Document:
***

20th century to present
The first half of 20th century was marked by new enthusiasm in literary pursuits, and socio-political activism helped achieve major milestones in Marathi literature, drama, music and film.
After the Indian independence, Marathi was accorded the status of a scheduled language on the national level.
By May 1, 1960, Maharashtra State emerged re-organised on linguistic lines adding Vidarbha and Marathwada region in its fold and bringing major chunks of Marathi population socio-politically together. With state and cultural protection, Marathi made great strides by the 1990s.
A literary event called ''Akhil Bharatiya Marathi Sahitya Sammelan'' (All-India Marathi Literature Meet) is held every year. In addition, the ''Akhil Bharatiya Marathi Natya Sammelan'' (All-India Marathi Theatre Meet) is also held annually. Both events are very popular amongst Maharashtrians.
But, while literature is still being written, the importance of English has been underscored by Indian strides after 1990 in the global IT market, rapid techno-educational growth and widening economic opportunities. Therefore, the Government of Maharashtra decided that English should be taught as a second language from the first standard (first grade) in schools where the medium of teaching was Marathi. This decision has been controversial and has caused many Marathi people to worry about the fate of their language, a concern which is compounded by the Marathi middle class's increasing preference for English-medium schools. Increasing use of Hindi in urban Maharashtra has also saddened Marathi people and linguists. Recently Government of Maharashtra made Marathi language compulsory in CBSE/ICSE boards are controlled by Central government. Marathi is already a compulsory subject in Maharashtra state board.[10]
At the same time, the spread of spoken Marathi has increased beyond its regular boundaries due to the increase of its élite, well-educated global Maharashtrian diaspora. Several Marathi mandals have flourished (especially in United states, Europe and Gulf countries) for meetings and cultural events by them.

***

Request 1:
Copy everything from "20th century to" down to "by the 1990s." in the passage on the Marathi language, word for word.

A block of data:

***

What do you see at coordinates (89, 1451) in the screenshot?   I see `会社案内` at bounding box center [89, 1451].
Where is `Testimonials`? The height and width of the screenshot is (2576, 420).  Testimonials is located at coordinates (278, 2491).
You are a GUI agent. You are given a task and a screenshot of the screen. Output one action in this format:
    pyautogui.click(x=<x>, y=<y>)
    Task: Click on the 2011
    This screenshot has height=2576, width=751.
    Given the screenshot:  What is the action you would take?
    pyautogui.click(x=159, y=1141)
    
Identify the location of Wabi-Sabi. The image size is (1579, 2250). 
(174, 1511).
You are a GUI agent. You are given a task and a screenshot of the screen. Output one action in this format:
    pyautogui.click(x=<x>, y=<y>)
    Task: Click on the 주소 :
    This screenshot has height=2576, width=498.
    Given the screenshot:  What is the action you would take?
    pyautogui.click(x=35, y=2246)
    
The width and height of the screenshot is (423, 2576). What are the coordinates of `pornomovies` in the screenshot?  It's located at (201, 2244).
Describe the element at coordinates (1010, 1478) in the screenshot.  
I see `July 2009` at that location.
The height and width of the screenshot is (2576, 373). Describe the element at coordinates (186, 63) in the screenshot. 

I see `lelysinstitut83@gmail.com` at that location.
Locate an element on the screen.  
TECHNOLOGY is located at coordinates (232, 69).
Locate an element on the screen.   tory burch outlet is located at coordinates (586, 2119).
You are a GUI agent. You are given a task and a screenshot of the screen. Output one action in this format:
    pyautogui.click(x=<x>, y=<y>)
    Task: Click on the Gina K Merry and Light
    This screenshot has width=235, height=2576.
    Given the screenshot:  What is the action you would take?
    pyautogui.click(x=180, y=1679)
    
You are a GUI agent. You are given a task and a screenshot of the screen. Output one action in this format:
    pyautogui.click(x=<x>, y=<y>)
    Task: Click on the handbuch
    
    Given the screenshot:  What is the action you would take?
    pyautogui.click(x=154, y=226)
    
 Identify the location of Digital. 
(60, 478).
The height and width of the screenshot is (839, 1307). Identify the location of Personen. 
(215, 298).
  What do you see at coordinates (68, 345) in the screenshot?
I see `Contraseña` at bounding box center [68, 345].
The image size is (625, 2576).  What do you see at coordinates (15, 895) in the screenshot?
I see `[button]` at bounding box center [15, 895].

***

Request 2:
Repeat, character for character, the rows from the very first one down to the line that contains "pyautogui.click(x=35, y=2246)", including both ends and nothing beyond them.

Expected answer 1:
20th century to present
The first half of 20th century was marked by new enthusiasm in literary pursuits, and socio-political activism helped achieve major milestones in Marathi literature, drama, music and film.
After the Indian independence, Marathi was accorded the status of a scheduled language on the national level.
By May 1, 1960, Maharashtra State emerged re-organised on linguistic lines adding Vidarbha and Marathwada region in its fold and bringing major chunks of Marathi population socio-politically together. With state and cultural protection, Marathi made great strides by the 1990s.

Expected answer 2:
What do you see at coordinates (89, 1451) in the screenshot?   I see `会社案内` at bounding box center [89, 1451].
Where is `Testimonials`? The height and width of the screenshot is (2576, 420).  Testimonials is located at coordinates (278, 2491).
You are a GUI agent. You are given a task and a screenshot of the screen. Output one action in this format:
    pyautogui.click(x=<x>, y=<y>)
    Task: Click on the 2011
    This screenshot has height=2576, width=751.
    Given the screenshot:  What is the action you would take?
    pyautogui.click(x=159, y=1141)
    
Identify the location of Wabi-Sabi. The image size is (1579, 2250). 
(174, 1511).
You are a GUI agent. You are given a task and a screenshot of the screen. Output one action in this format:
    pyautogui.click(x=<x>, y=<y>)
    Task: Click on the 주소 :
    This screenshot has height=2576, width=498.
    Given the screenshot:  What is the action you would take?
    pyautogui.click(x=35, y=2246)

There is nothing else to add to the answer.